Requirement for IDS in Power Grid OT Networks
The ability to detect security incidents is an integral part of most security frameworks and guidelines, including the NIST Cybersecurity Framework, but also IEC 62443 and ISO 27k standard series. In substations, power plant control systems, and control centers, there are many devices without standard operating systems, where no endpoint detection software can be installed. Hence the detection component must be installed on the network. Hence, there are multiple national laws and regulations which require the use of IDS in critical networks, including the OT networks in PAC systems.
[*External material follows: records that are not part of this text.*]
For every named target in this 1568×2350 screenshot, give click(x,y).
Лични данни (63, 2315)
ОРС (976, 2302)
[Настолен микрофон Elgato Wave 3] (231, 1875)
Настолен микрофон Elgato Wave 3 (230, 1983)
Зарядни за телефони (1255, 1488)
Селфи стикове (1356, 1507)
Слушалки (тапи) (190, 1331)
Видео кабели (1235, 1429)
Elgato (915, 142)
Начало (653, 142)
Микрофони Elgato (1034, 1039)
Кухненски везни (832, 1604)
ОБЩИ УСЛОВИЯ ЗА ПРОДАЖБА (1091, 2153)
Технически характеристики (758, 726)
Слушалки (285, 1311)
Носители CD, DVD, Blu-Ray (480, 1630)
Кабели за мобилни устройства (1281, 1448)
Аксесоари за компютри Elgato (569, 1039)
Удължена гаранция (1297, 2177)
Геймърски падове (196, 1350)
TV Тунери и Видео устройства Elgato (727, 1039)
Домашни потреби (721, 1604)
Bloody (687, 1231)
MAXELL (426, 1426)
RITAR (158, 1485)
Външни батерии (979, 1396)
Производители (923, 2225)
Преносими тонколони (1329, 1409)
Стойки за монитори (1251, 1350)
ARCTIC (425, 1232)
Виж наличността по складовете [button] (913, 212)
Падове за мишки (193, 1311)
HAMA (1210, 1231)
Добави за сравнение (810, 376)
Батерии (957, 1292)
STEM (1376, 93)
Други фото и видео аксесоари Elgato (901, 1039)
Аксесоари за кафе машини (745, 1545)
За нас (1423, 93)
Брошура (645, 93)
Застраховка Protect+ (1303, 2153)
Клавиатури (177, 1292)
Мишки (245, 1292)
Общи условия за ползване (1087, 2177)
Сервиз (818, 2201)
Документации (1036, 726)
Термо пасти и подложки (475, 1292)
This includes Germany, where IDS are mandatory in critical networks for more than 800 Distribution System Operators (DSOs). In Switzerland, the usage of IDS will become mandatory too in July 2024 due to a new law, which requires a higher cyber security maturity of utility OT systems. Their national regulations closely align with the NIST Cyber Security Framework. There is also high activity in other EU countries with IDS in substations, as can be observed by ongoing tenders. The latter may be related to the current geo-political situation, but also by increasing OT security awareness due to the EU NIS2 Directive, which is currently being implemented into national laws. In North America, a new NERC CIP Guideline “015 Internal Network Security Monitoring” was recently published, requiring intrusion detection measures in critical systems, including the power grid.
Intrusion Detection Systems
Figure 1 depicts how IDSs are used in a plant network. IDS analyze the network traffic to detect cyber-attacks, prohibited behavior, or security policy violations. There are three types of IDS available:
- Signature-based
- Anomaly-based
- Specification-based
“Signature-based” IDS scan for a list of known attack patterns and only alert if the network traffic matches one of the signatures – like a virus scanner. Signature-based IDS are thus only able to detect previously known attacks, with the disadvantage that there are only few attacks known for PAC systems. “Anomaly-based” approaches can detect yet unknown attacks, by alerting on “unusual” behavior. These systems “learn” the usual communication in the network and after the learning phase they will alert on all unusual activity.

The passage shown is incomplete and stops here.